# [YOUR TASK]
Summarize the text on pain management at the Charleston VA medical center in two sentences.

Image of a male doctor taking the pulse of a female patient.

Dr. Robert Friedman uses Chinese pulse diagnosis to determine deficiencies or excesses in a patient’s energy in order to guide acupuncture treatment. The technique is well over 2,000 years old.

Steve Jobs, the late co-founder of Apple Inc., once made the following observation: “Less is more and usually more effective.”

Increasingly, the Department of Veterans Affairs (VA) appears to be taking the same view when it comes to dispensing pain medications. At the Ralph H. Johnson VA Medical Center in Charleston, for example, a little less than three percent of the total patient population is on chronic opioid therapy. That’s five percent below the national percentage for patients receiving such drugs.

An opioid is a drug such as morphine or oxycodone. They ease pain, but they can also cause physical dependency.

The Right Reason

“Opioids have been around for 3,000 years,” said Dr. Robert Friedman, head of the medical center’s Pain Management Team. “They’ve been around that long for a reason. They work. But it’s important that we find the right dose, for the right patient, for the right reason. And that’s what our Pain Management Team here in Charleston does.

“We spend a lot of time learning about the patient,” he continued. “Because the fact is, there are a lot of Veterans who’ve been on opioid therapy for a long time who would do just as well, if not better, without opioids — or on a reduced dosage.”

During the last five years, Charleston’s Pain Management Team has helped more than 400 Veterans ease off their pain medications. “A big part of our success,” Friedman observed, “is getting patients involved in their own care, educating them about pain management and supporting them as they try alternative methods for dealing with chronic pain.

“There’s nothing magical about what we’re doing,” he added. “All we’re doing is taking the time to talk with our patients and learn about them.”

Twinkies and Milkshakes

The pain specialist said his team takes a holistic approach to treating each patient.

“Pain changes your brain,” he observed. “It captures territory associated with mood, emotional regulation and problem-solving. So we don’t just ask the patient how much pain they’re in. “We also ask them things like: ‘How are you sleeping? How is your mood? What is the quality of your life? How are you getting along with people around you? How much are you exercising? What are you eating?

‘What are you eating?’ That’s right. Diet and pain are interconnected. “Let’s face it,” Friedman said. “You’re not going to get rid of your pain by eating Twinkies and drinking milkshakes. You are what you eat.”

# [EXCERPTED RECORDS]
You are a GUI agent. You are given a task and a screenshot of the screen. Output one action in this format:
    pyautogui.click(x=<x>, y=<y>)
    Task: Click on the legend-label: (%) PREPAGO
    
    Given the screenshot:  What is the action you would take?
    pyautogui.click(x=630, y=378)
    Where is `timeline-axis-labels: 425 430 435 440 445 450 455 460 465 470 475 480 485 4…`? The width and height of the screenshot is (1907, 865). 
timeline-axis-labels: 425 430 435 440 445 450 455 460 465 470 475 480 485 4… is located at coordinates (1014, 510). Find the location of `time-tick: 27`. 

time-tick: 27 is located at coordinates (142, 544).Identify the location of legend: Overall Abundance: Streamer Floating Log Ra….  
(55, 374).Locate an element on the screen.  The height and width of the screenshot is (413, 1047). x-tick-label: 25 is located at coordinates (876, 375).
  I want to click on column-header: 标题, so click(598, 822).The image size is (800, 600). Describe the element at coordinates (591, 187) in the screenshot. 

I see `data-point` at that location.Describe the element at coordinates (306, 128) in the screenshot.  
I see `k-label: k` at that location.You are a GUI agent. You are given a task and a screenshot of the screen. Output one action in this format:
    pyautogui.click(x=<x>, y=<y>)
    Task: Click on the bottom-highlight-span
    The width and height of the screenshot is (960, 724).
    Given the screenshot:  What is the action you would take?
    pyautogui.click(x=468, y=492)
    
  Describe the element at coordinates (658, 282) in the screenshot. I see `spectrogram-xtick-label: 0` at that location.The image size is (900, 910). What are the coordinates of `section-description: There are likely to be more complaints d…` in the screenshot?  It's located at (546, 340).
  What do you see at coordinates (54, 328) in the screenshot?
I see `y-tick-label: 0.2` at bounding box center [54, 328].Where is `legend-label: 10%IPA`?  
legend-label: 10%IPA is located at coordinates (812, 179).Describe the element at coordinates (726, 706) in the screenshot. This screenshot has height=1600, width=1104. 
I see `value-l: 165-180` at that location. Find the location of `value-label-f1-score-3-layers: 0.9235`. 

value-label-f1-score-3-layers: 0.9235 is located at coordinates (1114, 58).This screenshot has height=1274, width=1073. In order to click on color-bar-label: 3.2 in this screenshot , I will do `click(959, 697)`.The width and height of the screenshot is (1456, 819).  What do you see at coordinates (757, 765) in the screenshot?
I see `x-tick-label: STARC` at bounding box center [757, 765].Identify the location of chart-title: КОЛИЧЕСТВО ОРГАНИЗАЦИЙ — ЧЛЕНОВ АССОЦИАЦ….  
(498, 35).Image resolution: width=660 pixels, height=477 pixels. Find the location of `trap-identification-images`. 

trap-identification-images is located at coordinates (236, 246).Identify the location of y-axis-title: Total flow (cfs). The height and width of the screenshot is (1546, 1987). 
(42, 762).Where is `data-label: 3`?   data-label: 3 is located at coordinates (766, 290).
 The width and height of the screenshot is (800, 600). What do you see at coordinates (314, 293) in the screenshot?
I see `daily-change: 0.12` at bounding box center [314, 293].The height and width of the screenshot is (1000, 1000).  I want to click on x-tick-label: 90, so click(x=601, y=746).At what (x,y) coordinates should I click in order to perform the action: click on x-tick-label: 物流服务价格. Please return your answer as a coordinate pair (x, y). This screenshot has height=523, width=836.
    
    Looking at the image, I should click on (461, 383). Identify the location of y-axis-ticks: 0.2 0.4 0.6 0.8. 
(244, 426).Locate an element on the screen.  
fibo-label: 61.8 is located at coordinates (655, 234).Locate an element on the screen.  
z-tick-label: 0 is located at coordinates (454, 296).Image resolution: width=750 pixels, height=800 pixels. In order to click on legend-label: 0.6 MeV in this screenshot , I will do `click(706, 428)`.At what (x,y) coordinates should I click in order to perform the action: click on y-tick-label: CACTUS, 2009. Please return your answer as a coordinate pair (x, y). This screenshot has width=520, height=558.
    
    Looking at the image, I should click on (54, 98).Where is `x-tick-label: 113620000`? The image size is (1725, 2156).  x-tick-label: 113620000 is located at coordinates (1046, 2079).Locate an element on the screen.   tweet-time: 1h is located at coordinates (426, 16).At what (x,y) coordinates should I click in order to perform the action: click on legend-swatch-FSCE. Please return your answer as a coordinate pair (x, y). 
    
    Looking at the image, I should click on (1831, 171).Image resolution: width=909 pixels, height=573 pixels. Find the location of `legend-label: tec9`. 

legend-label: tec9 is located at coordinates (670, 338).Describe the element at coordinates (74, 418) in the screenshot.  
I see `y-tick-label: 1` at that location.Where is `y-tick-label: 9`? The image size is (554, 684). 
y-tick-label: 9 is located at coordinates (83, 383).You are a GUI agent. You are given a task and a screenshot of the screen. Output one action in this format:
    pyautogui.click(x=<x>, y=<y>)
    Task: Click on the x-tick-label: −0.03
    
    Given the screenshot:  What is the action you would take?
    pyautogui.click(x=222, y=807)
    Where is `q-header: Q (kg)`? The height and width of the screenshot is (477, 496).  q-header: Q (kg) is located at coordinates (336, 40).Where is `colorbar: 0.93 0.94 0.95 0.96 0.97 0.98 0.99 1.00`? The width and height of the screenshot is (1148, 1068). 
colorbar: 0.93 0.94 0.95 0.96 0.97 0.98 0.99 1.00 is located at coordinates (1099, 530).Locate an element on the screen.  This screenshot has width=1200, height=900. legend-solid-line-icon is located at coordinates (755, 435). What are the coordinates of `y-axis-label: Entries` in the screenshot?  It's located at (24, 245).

# [ANSWER FOR THE TASK]
At the Ralph H. Johnson VA Medical Center in Charleston, a little less than three percent of patients are on chronic opioid therapy, and in the last five years the Pain Management Team headed by Dr. Robert Friedman has helped more than 400 Veterans ease off their pain medications. Friedman credits the team's success to taking time to learn about patients, involving and educating them in their own care, and treating each one holistically by asking about sleep, mood, quality of life, relationships, exercise, and diet as well as pain.